Arrange the lines of the rows below as a numbered list, starting with the line that contains "The image size is (720, 432)." and going on through the end of the rows. Leave out blank lines and pictures.

··· INPUT

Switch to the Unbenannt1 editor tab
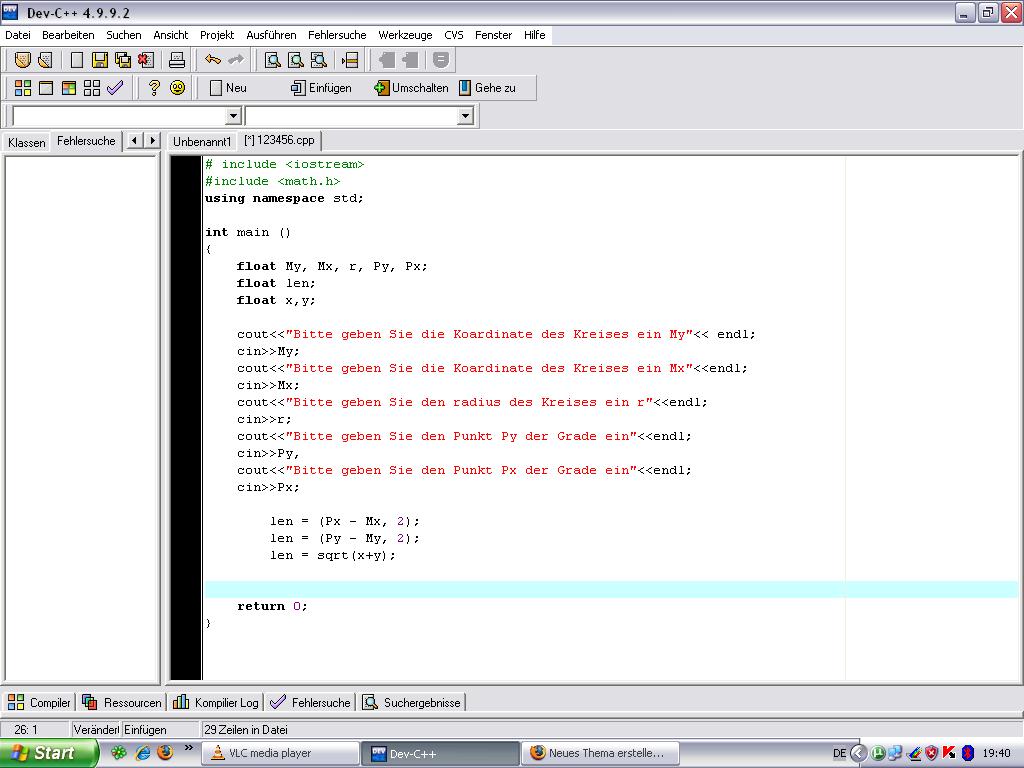 tap(201, 141)
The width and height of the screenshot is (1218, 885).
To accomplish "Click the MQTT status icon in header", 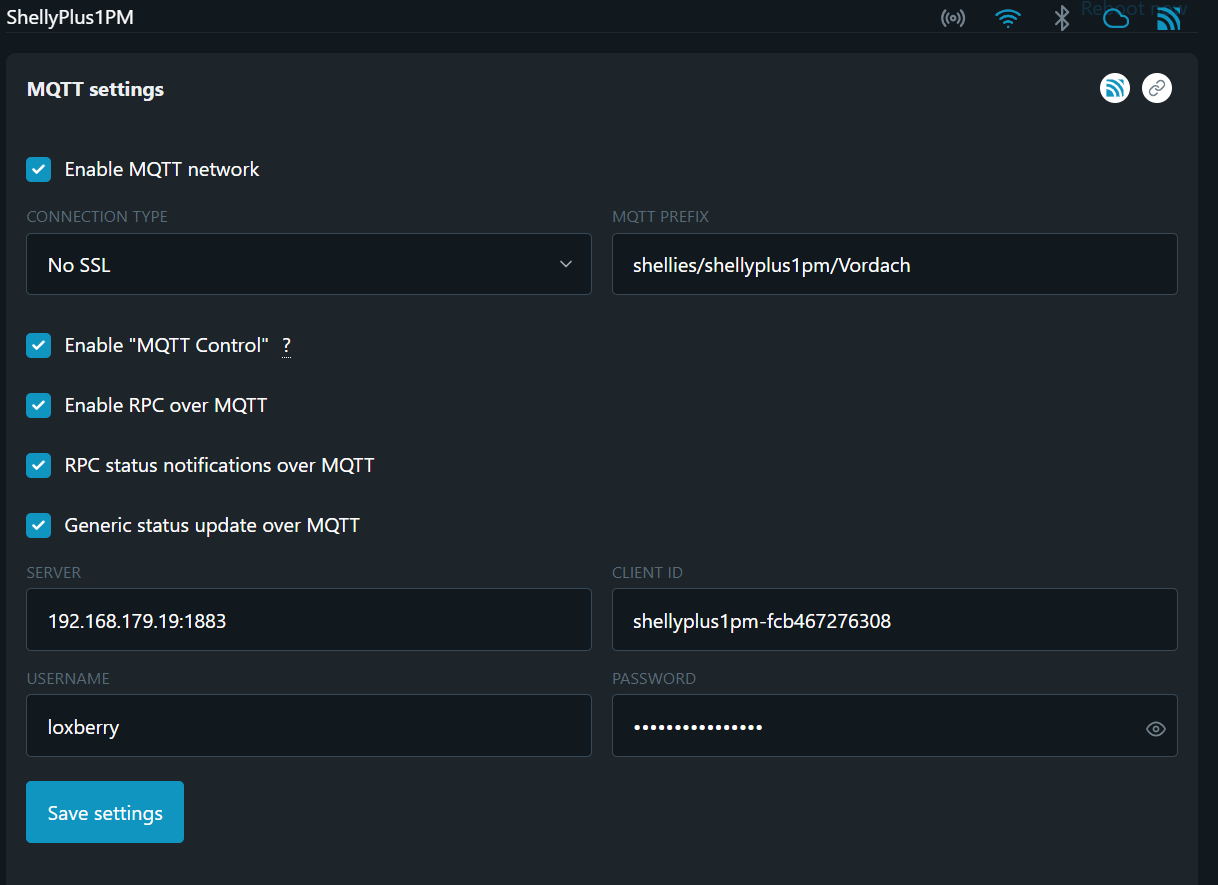I will pyautogui.click(x=1169, y=18).

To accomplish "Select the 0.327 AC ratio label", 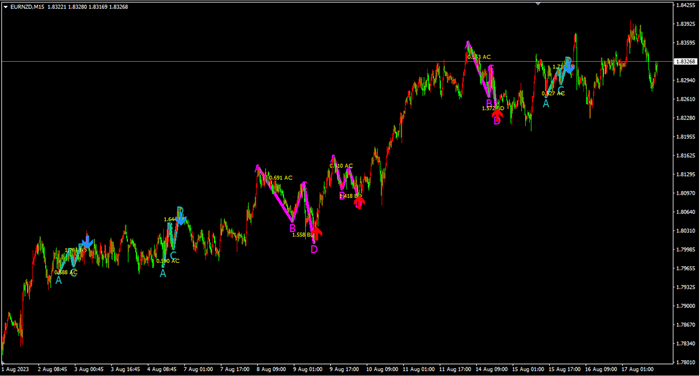I will click(x=553, y=93).
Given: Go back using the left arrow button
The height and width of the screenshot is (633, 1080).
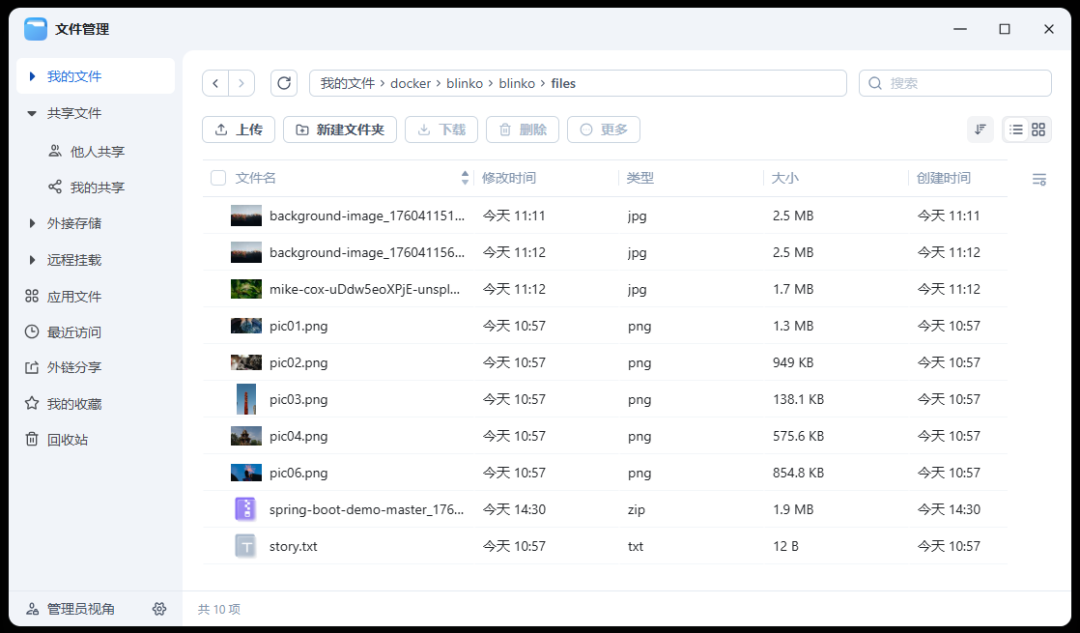Looking at the screenshot, I should 216,83.
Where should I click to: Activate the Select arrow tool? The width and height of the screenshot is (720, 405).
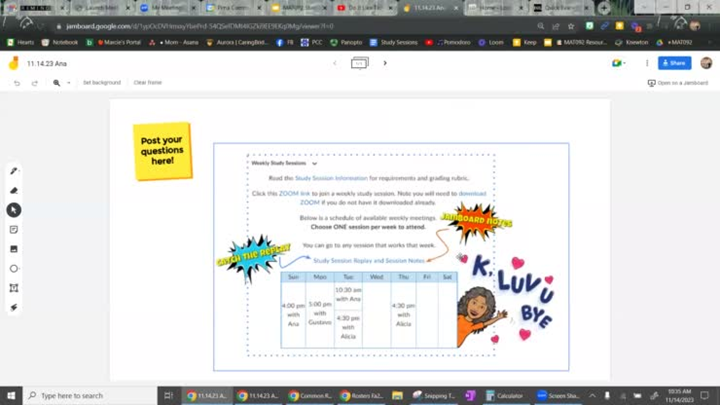(x=14, y=210)
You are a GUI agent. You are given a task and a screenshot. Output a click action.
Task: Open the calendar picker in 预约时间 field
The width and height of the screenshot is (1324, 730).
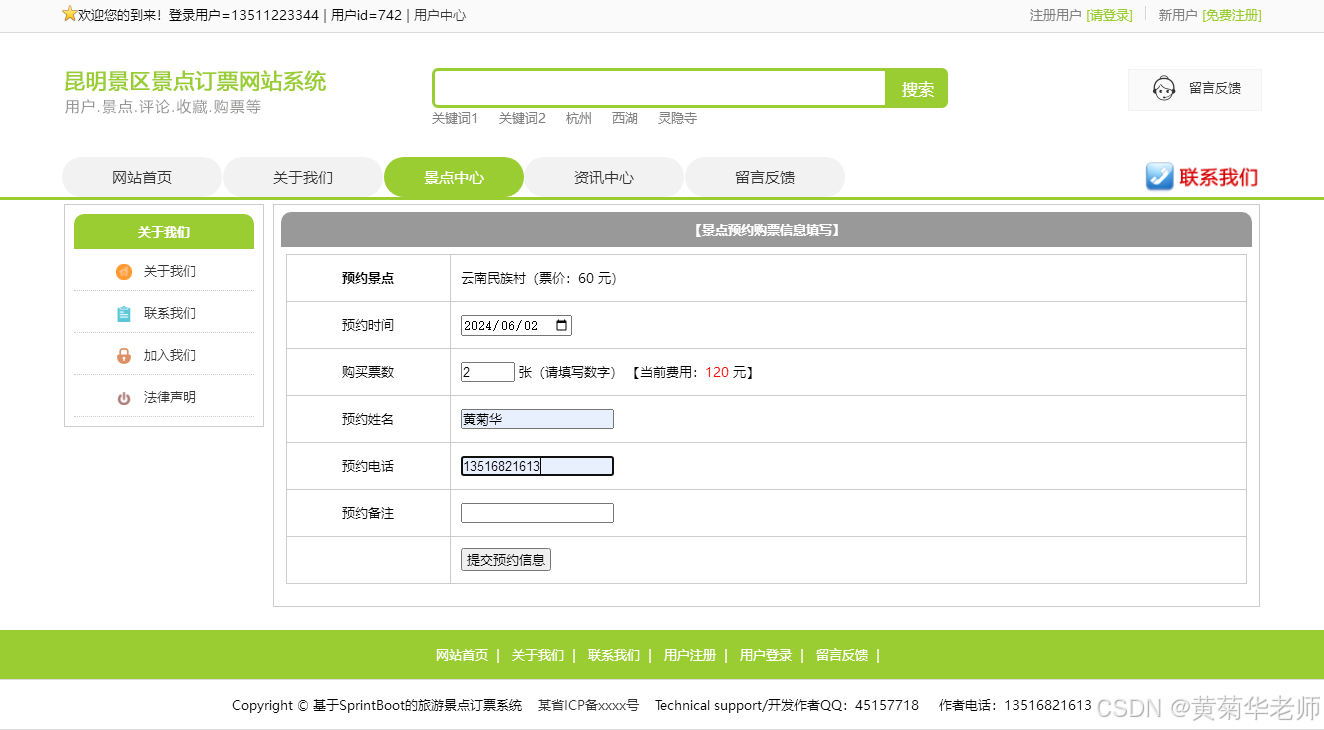[563, 324]
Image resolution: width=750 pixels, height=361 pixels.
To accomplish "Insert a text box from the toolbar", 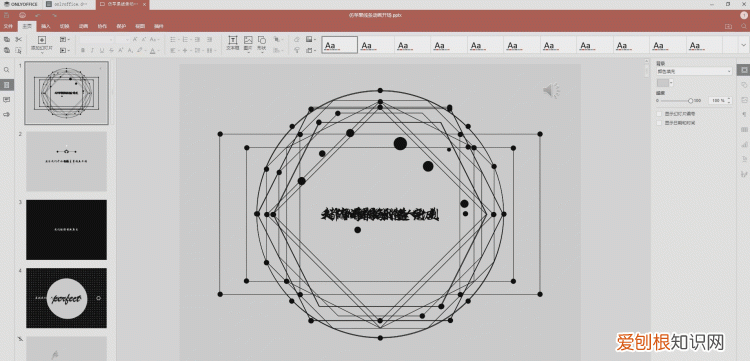I will click(x=232, y=43).
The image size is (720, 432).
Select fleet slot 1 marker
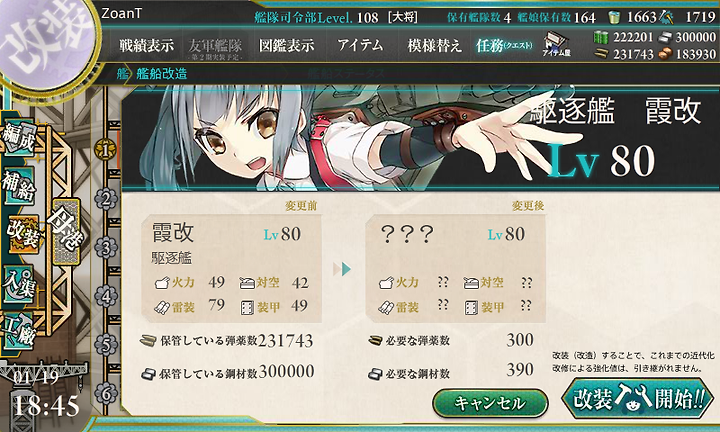point(105,150)
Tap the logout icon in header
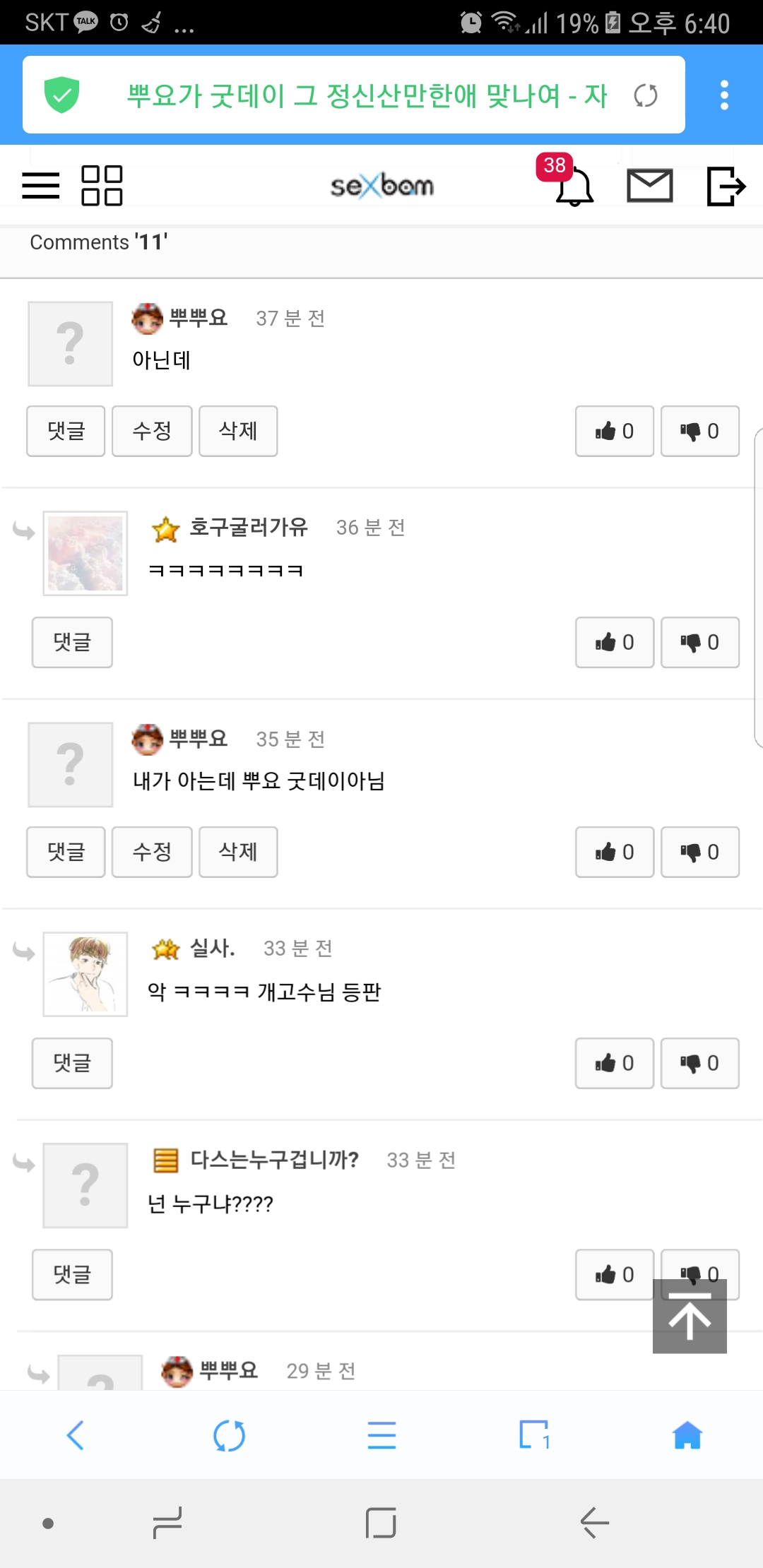Image resolution: width=763 pixels, height=1568 pixels. pyautogui.click(x=726, y=186)
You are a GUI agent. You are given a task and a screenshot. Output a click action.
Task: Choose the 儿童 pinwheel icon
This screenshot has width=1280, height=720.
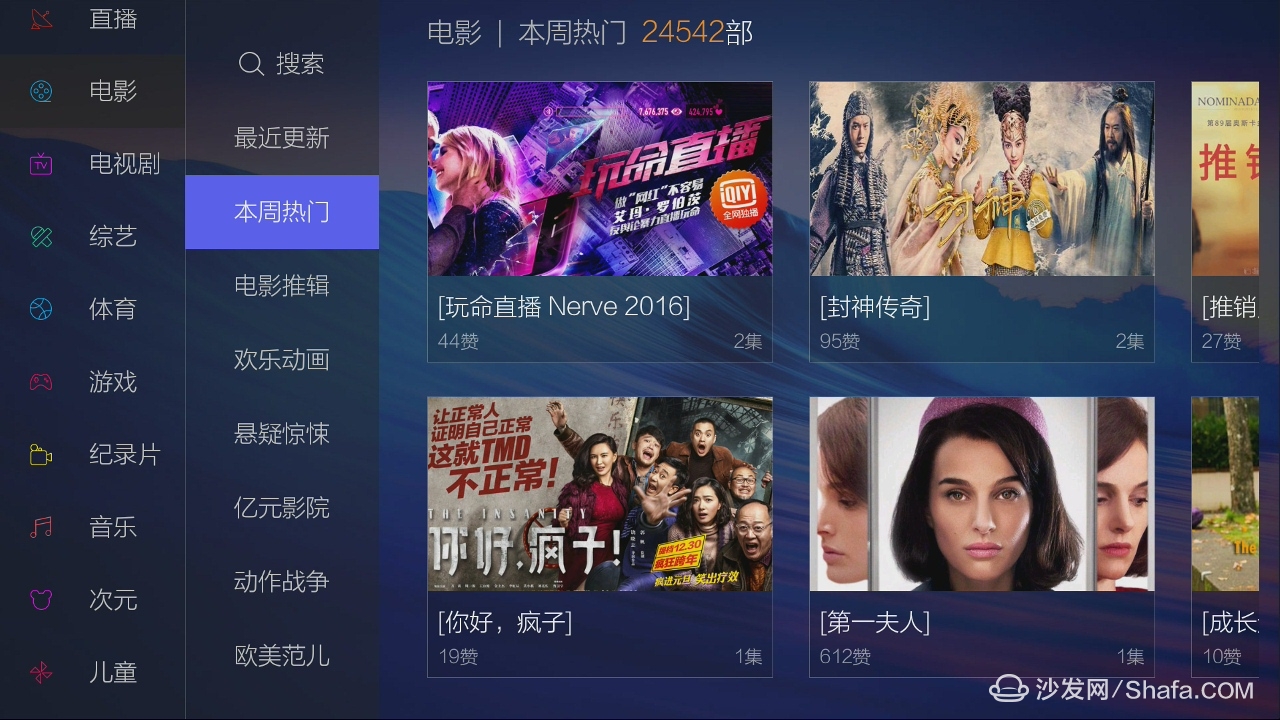[x=41, y=673]
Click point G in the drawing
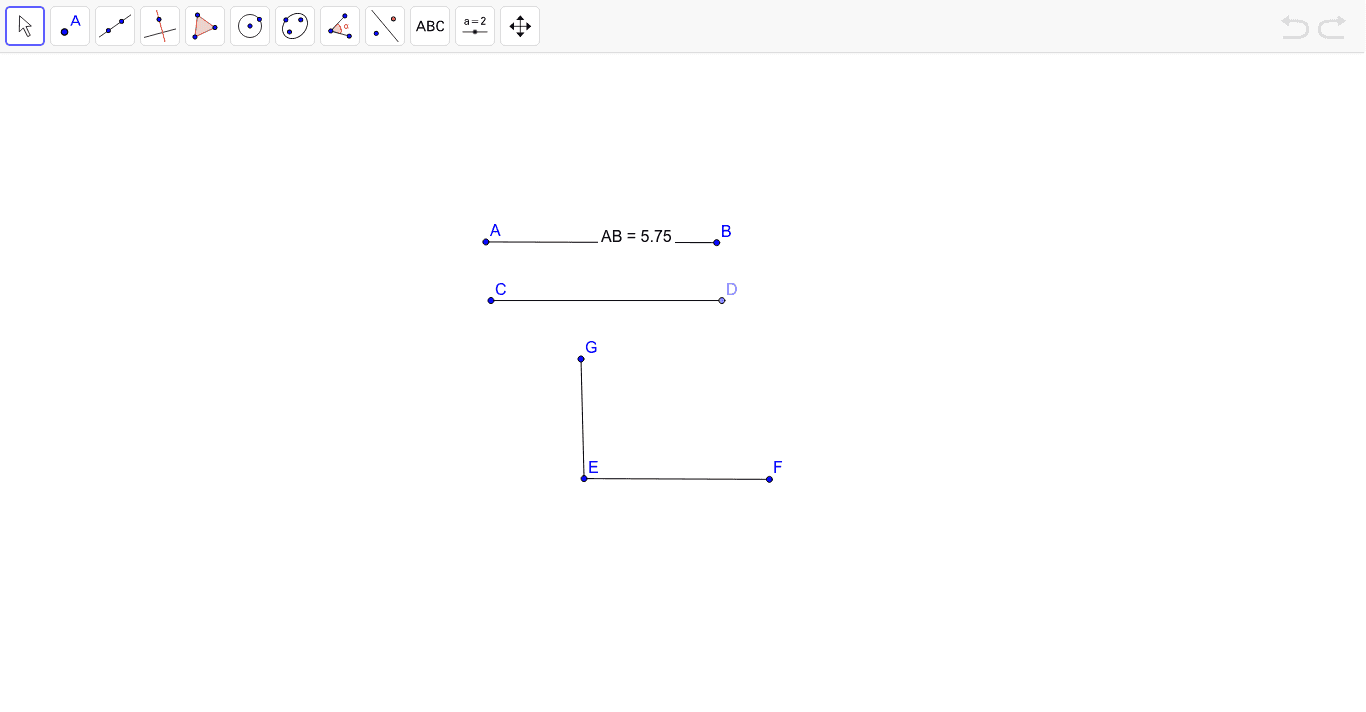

······

▶ [TASK RESPONSE]:
1. The image size is (720, 432).
2. Select fleet slot 1 marker
3. point(105,150)
4. Tap the logout icon in header
5. Image resolution: width=763 pixels, height=1568 pixels. pyautogui.click(x=726, y=186)
6. You are a GUI agent. You are given a task and a screenshot. Output a click action.
7. Task: Choose the 儿童 pinwheel icon
8. This screenshot has width=1280, height=720.
9. [x=41, y=673]
10. Click point G in the drawing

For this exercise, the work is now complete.